Type: Resource: Connection
Cost: 3
Faction: Runner Criminal
Faction Cost: 2
[Click]: Draw 2 cards. Add 1 of these cards to the bottom of your stack.
Set: Future Proof Number: 105 Quantity: 3
Illustrator: Gong Studios
Recent Decks Using This Card:
[Core 2.0] Criminal
Silhouette Exposed V2!
Ken Runs, thats what he does.
Kate 4 Darwin
Want to build a deck using this card? Check out the Android: Netrunner deckbuilder!


I'm really liking Mr. Li, I really do. I tend to do a lot of card digging in my Gabe, so this card can save me a few clicks in the long run.
What I do not like, however, is that he's a resource. I like to keep my tags on as a criminal.
Worth bearing in mind that tutors (e.g. Special Order, Replicator etc.) allow you to shuffle your deck.
Very helpful if your deck relies on a couple of key cards, sometimes even with 3x you have trouble finding what you need.

I just added a bit, over on Early Bird, criticizing the rather bland notion of click/credit equivalencies, which made me think of Mr. Li, and how he completely breaks click/credit analyses, because the value of this card has nothing to do with that.




Well, the received wisdom would state that he costs 3 credits + 2 clicks (1 to draw and 1 to play); in other words: Mr. Li costs "5 clicks" to play.


And then what do you do with him?


You click him to take 1 card into hand.


That's it. Sure you get to look at 2 cards, but you only get to take 1 into hand, so why go "5 clicks in the hole" with this guy?


Because looking at 2 cards and drawing the one you deem more necessary to the current game state is hugely beneficial. You'll always be "5 clicks behind," but it doesn't matter, because Mr. Li gives you some serious power in how you adapt to what is going on in front of you. Anyone who has played with this card knows how useful it can be.


Mr. Li let's you adapt to the context.


And that's what click/credit analyses lack: context.




As a quick aside, I've never seen anyone properly analyze the click equivalency of card draws in Netrunner statistically (which doesn't mean it hasn't been done) but the answer is never "1 click to draw."


Your worst situation in a typical deck, at 45 cards and a 5 card draw, with no cards to help you draw more quickly, is that a draw is worth 0.888 clicks.


This bit about 1 click to draw unless you're "lucky" enough to get a certain card in the initial draw is statistical nonsense: you get 5 cards, whether you want them or not. They may not be the ones you want, but 5 cards for zero clicks is part of the calculation. Andromeda does better at 0.8 clicks per draw.

EXERCISES:
A - Reproduce the stretch of the Mr. Li card page from "That's it. Sure" through "analyses lack: context.", changing "context" to "situation".
B - Continue the Mr. Li card page from the point at which it stops.

MATERIAL:
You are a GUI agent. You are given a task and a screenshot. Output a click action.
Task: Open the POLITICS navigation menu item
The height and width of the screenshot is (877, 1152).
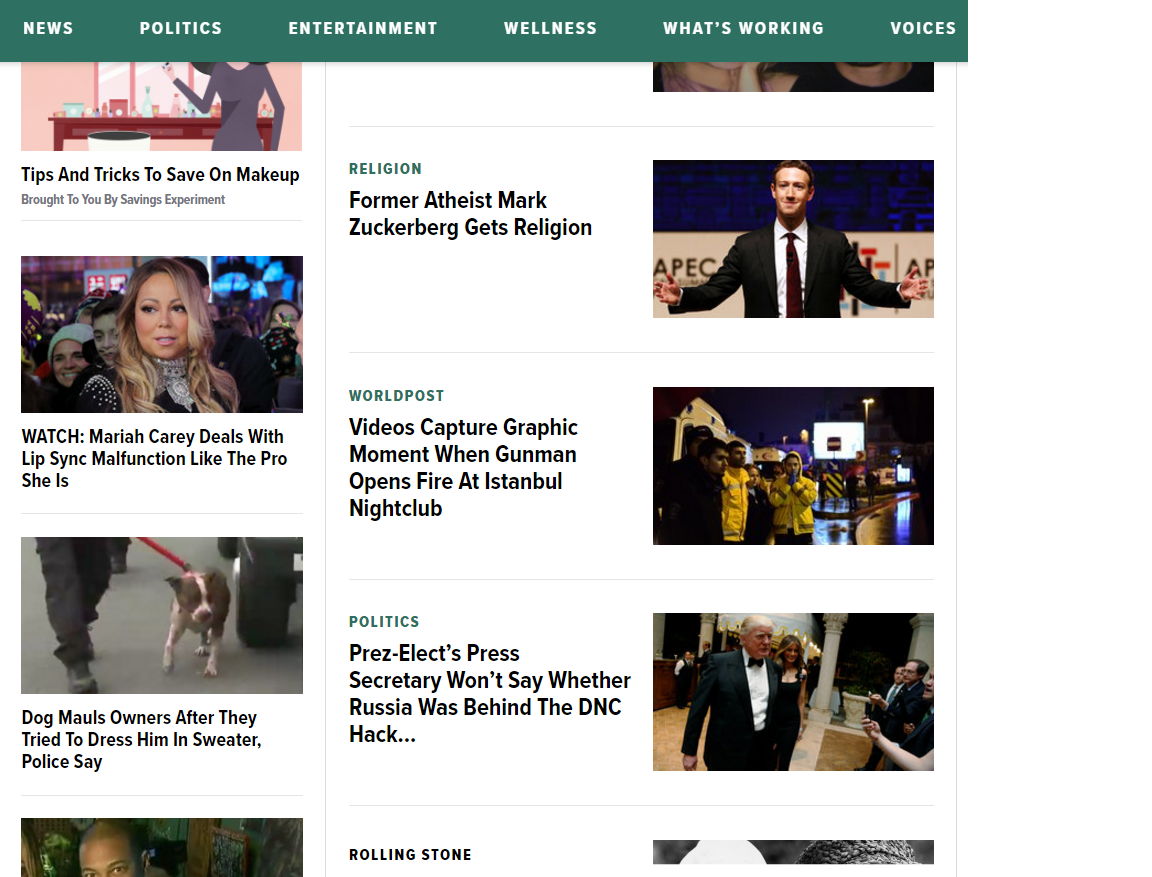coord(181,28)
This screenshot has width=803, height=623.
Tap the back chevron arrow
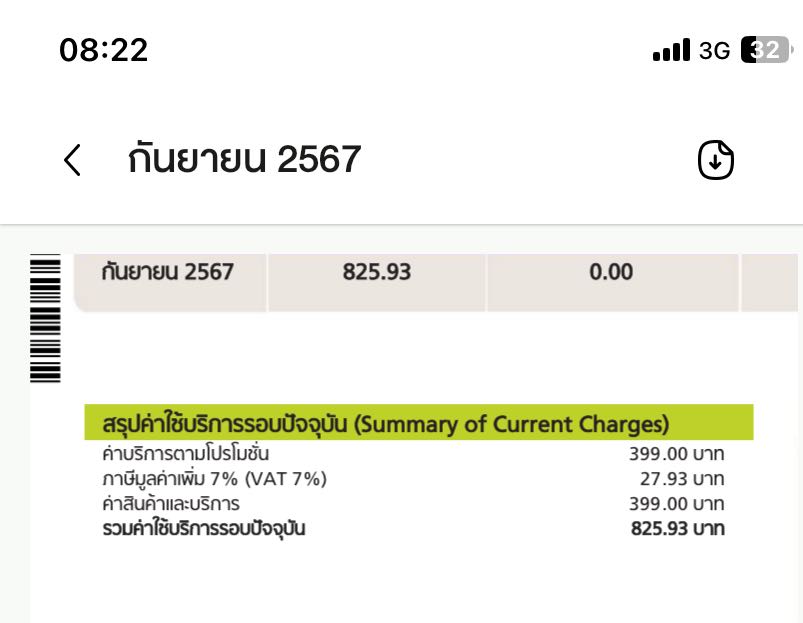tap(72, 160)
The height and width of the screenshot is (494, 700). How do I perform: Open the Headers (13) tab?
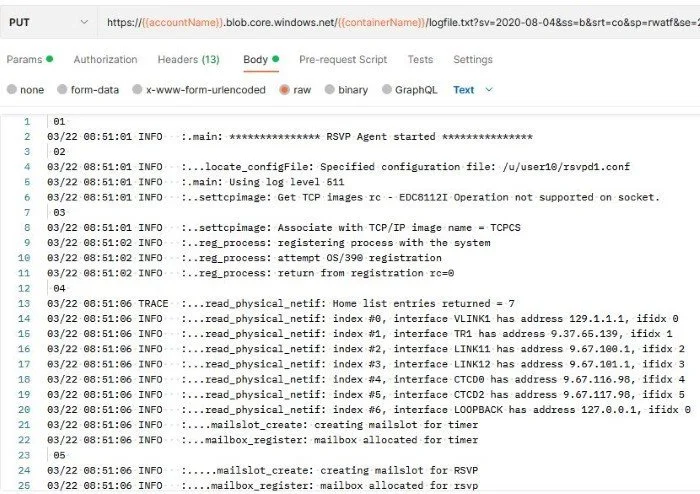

EXPECTED ANSWERS:
A -
That's it. Sure you get to look at 2 cards, but you only get to take 1 into hand, so why go "5 clicks in the hole" with this guy?


Because looking at 2 cards and drawing the one you deem more necessary to the current game state is hugely beneficial. You'll always be "5 clicks behind," but it doesn't matter, because Mr. Li gives you some serious power in how you adapt to what is going on in front of you. Anyone who has played with this card knows how useful it can be.


Mr. Li let's you adapt to the situation.


And that's what click/credit analyses lack: situation.

B -
That's without any cards aiding the draw. I have useful Andromeda decks that work at fewer than 0.5 clicks per draw (something like 0.42, if I recall).


That's still a static model, and your actual click per draw rate will be better, unless you routinely empty your deck, because the 5 cards you had at the beginning will count against 15 clicks, or 20, or however many you make to draw in your game.


N.B. that this isn't a question of probability in getting any particular card, but about clicks per draw: it's never 1, unless the corp is doing some awful things to you.


EXAMPLE and back to MR. LI:


Say you have Andromeda in an actual game. You have no extra draw. You see 27 cards. She starts with 9, so you clicked 18 times to see 27 cards: that's ~0.67 clicks per card you had in your hand (per "draw"). 27 is 60% of 45, so your probability of seeing a card of which you only have 1 copy is 0.6. This is a dependent variable of not only your clicks per draw, but the actual number of clicks you took.


Mr. Li is something different: this card is more qualitative than quantitative. That's why the standard quantitative analysis doesn't show Mr. Li's value. A way to express this in the above example with Andromeda is that your clicks per draw don't get better, but your probability of seeing a single given card increases.


At that point, it's up to the player to make the best decision, so Mr. Li is something of a card that rewards quality play over sheer brute force.

    • theamazingmrg, Lemonbrick and KillerShrike like this

All models of complex things like A:NR mechanics will be oversimplifications. Same with click > draw (or more extreme click = draw). I really hope no one uses click=cred as it's absurdly overvaluing creds for no good reason. But with draw, if you have no draw cards and you want an extra card you still need to spend one click.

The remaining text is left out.